We list here some speed benchmarks of double-odd curves.
Double-Odd Jacobi Quartics
The main implementation for jq255e and jq255s are in Rust, as part of
the crrl library; since that library
also implements Ed25519, this allows comparing the relative performance
of the curves. On an Intel x86 i5-8259U (Coffee Lake core), with Rust
1.59.0, compiled with the "
-C target-cpu=native" flags, the following
values are obtained (in clock cycles):
These are the measured operations:
Decode point: read 32 bytes, and decode these into a curve point. This includes validation that the point is correctly on the curve. Main operation is a square root computation (a merged square root and inversion for Ed25519).
Encode point: encode a point into 32 bytes. The point is the output of some computations, i.e. not necessarily in already normalized affine coordinates. Main operation is an inversion in the field. Note: for Ristretto255, this operation is somewhat more expensive, at about 9800 cycles.

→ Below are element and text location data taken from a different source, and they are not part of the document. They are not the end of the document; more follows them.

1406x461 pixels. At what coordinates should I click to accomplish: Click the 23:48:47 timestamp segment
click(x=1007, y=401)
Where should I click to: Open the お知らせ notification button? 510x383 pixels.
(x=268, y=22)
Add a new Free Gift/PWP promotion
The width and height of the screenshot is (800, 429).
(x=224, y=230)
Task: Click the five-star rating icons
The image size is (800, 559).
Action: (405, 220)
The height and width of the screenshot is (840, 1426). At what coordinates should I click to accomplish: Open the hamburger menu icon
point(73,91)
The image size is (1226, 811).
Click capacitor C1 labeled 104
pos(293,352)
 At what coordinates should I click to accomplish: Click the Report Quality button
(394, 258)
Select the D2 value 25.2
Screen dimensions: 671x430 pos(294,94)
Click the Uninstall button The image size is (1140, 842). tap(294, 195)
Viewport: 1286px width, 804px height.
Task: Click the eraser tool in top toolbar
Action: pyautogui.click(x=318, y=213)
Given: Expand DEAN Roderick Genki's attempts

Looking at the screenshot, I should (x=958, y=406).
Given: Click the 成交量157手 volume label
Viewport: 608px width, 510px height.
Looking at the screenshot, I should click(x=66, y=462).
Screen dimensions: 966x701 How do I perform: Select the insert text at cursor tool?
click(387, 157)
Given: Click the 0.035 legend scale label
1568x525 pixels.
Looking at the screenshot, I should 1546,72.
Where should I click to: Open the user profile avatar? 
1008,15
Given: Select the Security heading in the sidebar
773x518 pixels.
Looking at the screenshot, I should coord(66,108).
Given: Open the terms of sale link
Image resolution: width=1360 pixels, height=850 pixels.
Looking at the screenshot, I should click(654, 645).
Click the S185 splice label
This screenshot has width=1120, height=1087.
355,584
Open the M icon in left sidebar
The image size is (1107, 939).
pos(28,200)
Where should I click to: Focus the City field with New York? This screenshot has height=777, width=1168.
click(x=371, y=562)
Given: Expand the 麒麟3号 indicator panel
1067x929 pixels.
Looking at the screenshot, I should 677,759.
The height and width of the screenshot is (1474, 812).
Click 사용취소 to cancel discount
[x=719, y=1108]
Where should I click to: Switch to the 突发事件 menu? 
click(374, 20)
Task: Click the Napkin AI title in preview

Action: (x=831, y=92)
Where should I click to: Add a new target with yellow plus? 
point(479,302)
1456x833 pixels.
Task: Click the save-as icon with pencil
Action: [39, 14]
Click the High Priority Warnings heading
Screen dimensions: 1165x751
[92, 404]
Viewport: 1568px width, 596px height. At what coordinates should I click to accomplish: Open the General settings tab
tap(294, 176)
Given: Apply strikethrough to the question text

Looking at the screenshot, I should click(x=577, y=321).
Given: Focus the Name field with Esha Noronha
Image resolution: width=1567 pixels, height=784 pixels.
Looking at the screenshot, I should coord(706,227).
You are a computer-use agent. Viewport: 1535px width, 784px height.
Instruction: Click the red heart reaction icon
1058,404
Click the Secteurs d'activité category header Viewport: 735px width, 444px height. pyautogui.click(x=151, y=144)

Point mul: multiply a point by a given scalar. An ECDH key exchange will primarily use this operation, as well as a point decode (on the peer's public key) and a point encode (on the resulting shared secret point).
Point mulgen: multiply the conventional generator (base point) by a scalar. In all three curves, the implementation uses four precomputed tables, each containing 16 points in extended affine coordinates, for a total of 6144 bytes. Some minor speed-ups could be achieved with more or larger tables.
Sign: sign some data. This assumes that the signer's private key has already been loaded in RAM, along with the encoding of the signer's public key (if not stored along, then the public key can be recomputed from the private key, at the cost of one mulgen and one encode operations).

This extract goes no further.